30 Dec 2018 at 10:08hrs | Views
"......During the genocide years, Sidney Malunga was imprisoned, tortured and put on trial for treason. He was finally acquitted, in time to see his party absorbed by the 'new' ZANU-PF. He could have walked away, but instead he walked into a hostile parliament and took his seat. He knew that the honourable members to the left and to the right of him had sanctioned breathtaking acts of barbarism on his people. Many rubbed it in his face – he told me that one regularly spoke of 'the cockroaches' when he approached – a reference to the systematic dehumanisation of the Ndebele people before and during the genocide. Far easier for young soldiers to stomach the atrocities if they perceived their victims as vermin.

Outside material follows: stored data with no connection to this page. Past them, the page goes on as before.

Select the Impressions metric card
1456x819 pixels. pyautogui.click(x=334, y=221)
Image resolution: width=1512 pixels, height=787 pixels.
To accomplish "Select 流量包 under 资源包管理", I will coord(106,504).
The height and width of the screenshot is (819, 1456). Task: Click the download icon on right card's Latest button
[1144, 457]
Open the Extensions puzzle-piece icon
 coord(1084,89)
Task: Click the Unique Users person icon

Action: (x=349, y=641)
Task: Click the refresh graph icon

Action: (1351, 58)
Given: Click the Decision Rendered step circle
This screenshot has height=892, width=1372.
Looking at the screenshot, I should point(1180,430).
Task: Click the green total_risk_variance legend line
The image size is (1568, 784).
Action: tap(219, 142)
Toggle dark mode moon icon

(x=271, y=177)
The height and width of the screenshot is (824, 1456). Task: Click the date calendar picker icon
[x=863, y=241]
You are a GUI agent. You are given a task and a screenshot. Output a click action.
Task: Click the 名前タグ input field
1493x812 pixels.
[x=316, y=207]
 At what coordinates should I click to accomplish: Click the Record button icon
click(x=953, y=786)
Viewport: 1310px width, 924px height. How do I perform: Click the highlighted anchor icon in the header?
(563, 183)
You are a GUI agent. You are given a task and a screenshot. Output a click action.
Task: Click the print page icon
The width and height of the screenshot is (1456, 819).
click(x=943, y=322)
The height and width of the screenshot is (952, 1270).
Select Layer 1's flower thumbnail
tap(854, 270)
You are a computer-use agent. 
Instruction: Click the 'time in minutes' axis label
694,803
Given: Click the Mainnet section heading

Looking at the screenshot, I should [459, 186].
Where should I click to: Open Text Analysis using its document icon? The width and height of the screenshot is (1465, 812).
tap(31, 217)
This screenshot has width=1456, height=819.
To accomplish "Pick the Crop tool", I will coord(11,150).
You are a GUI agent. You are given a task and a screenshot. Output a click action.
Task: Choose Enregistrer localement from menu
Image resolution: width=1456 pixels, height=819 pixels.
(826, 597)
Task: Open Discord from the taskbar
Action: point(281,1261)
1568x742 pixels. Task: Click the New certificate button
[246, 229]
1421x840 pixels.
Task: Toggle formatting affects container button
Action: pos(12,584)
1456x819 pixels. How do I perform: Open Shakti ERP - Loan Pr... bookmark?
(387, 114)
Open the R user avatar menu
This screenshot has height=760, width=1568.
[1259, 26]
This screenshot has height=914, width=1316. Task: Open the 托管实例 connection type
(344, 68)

But Sidney did not surrender his dignity, in spite of the clear and present danger. The smell of cordite and blood was still fresh on both sides, victor and vanquished. Even after the 'ceasefire', Mugabe's minions had found an ingenious way to quietly terminate high ranking former members of the defunct-PF-ZAPU. Their cars would be involved in high speed head-on collisions with armoured vehicles or freight trucks; the number of such 'unfortunate accidents' was mounting. Sidney's profile fit the bill for such an end, and he had received less than veiled threats and tip-offs of an imminent attempt on his life.

Sidney was loved by his people. He never backed down, and continued to ask hard questions in and out of parliament.  No-one could or would accuse him of being a 'sell-out'. When Sidney walked through the streets, he stopped for anyone, any colour, gender, age, social standing; I watched him commiserate with an elderly white woman who had just lost her husband, and equally engage with a dusty street child. He always had a ready smile and easy manner, never in so much of a hurry that he wouldn't stop and listen.

He told me: "Be true to yourself first, and you cannot but be true to others. If you witness a wrong, never avert your eyes. Remember what you have seen and keep it vivid in your mind. Refuse to be silenced. Refuse, until there is some justice, or until you are dead."

Sidney and his driver died in mysterious circumstances in 1994 – Jacob* reportedly swerved for 'a black dog' and slammed into a lamp post. 'Black dog' was to become a euphemism for 'army truck'.

I joined thousands of mourners at a packed White City Stadium service. Sidney had stipulated in his will that, no matter what condition his body was in, he must have an open coffin. For years afterwards I was sorry that I did not avert my eyes. But now I understand – it's just as he said. The more vivid the memory of a wrong, the more it will keep tugging, tugging, until you do something about it....." Lala ngokuthula, Mr Malunga.